意味が分からず聞き返せば、渡はドヤ顔で「深い意味はねーけど」と俺の口真似をしてみせた。

「似てるっしょ」
「全っ然。これっぽっちも似てねーし」
「小学生か。男子って絶対進歩してないよね」

楽しそうに渡は笑う。にかっと笑う訳でも、女女した笑みでもない、不思議な表情。
「うっせ、馬鹿」
「そんなことで怒んないでよ。純粋でいいなって、むしろ褒めてんだから」


渡は、なぜ俺といるのだろう。
付き合っている訳でもない。学校が同じという訳でもない。
勉強を教えてほしいなら、俺よりも赤司か緑間の方が適任なのは渡も知っているはずだし、単に男といたいなら、普通は黄瀬に行く。

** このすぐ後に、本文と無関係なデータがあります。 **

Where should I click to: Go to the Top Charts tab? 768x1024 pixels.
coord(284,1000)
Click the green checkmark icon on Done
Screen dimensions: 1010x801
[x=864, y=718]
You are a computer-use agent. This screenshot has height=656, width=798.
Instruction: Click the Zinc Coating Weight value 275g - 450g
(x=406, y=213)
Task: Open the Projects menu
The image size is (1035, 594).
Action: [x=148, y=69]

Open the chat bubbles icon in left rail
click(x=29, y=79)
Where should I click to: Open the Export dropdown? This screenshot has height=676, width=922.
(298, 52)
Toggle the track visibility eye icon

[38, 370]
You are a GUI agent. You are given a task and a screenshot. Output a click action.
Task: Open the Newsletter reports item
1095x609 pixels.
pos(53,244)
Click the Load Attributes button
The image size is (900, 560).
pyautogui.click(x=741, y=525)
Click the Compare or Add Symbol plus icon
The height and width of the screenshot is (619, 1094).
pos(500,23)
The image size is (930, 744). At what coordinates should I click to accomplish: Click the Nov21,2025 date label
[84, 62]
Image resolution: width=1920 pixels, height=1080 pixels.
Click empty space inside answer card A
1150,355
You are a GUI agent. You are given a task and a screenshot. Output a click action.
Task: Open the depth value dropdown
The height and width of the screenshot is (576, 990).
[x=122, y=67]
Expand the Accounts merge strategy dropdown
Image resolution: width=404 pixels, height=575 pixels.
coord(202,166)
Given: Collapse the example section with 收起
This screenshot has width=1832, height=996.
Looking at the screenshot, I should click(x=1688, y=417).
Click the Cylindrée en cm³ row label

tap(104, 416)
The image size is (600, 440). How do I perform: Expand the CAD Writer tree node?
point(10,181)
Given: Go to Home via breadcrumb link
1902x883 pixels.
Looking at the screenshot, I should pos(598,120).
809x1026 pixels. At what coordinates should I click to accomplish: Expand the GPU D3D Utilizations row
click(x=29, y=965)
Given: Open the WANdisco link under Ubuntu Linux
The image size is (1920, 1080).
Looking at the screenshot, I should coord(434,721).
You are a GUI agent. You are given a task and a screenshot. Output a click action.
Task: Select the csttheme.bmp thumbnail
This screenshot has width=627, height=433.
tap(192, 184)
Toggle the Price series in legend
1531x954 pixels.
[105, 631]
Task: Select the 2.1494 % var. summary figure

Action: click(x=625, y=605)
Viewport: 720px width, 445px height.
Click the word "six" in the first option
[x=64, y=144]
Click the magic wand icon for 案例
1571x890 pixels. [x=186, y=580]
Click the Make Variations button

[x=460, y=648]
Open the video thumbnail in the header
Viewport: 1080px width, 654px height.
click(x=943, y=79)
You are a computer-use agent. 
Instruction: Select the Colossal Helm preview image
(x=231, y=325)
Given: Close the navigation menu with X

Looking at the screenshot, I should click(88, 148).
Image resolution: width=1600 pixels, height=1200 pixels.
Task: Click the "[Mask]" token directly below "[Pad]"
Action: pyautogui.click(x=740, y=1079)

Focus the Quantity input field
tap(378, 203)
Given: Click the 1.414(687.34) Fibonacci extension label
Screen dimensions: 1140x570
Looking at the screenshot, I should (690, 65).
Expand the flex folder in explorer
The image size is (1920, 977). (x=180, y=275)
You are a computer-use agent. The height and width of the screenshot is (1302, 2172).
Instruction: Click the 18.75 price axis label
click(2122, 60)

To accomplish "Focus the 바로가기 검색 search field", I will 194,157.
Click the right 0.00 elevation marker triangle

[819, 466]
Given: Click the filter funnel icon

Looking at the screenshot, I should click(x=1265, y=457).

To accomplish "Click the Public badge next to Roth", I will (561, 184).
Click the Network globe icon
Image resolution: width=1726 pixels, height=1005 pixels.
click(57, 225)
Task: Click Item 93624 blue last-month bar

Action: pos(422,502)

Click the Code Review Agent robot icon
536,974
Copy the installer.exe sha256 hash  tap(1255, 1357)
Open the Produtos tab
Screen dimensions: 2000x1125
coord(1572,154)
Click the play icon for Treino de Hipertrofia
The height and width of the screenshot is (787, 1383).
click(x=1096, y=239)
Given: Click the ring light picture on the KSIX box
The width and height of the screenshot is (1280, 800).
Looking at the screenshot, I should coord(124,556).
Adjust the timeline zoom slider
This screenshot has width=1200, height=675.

むしろ、その問いは俺自身に向けた方がいいのかもしれない。

なんで俺は渡といるのか、と。
そもそもの出会いから最悪だった。
未遂だったとは言えスリだ。
じゃあどうして文化祭まで行ったんだっけか、と記憶を辿り、初対面の日の車中でのやりとりを思い出した。

渡は、帝光バスケ部と言っても全中出場と言っても、特に反応を示さなかったのだった。
全中に優勝した日もそうだ。ユニフォーム姿のまま荒れていた俺に、何があったのかと聞くどころか、自分の愚痴を延々喋りだした。


最初は、変な奴だと思って、ただ物珍しかった。バスケから切り離した俺と、接してくれる人間がいるのだと。

だが、今は。


「青、ファミレス通り過ぎちゃうよ? わかんない問題があるんだってば」
「……俺疲れてんだけど」
「1題だけだから! お願いしますぅ」
「……ったく、わーったよ。いっこだけな」
「サンキュー、青」



俺は、渡のことが、好きなのかもしれない。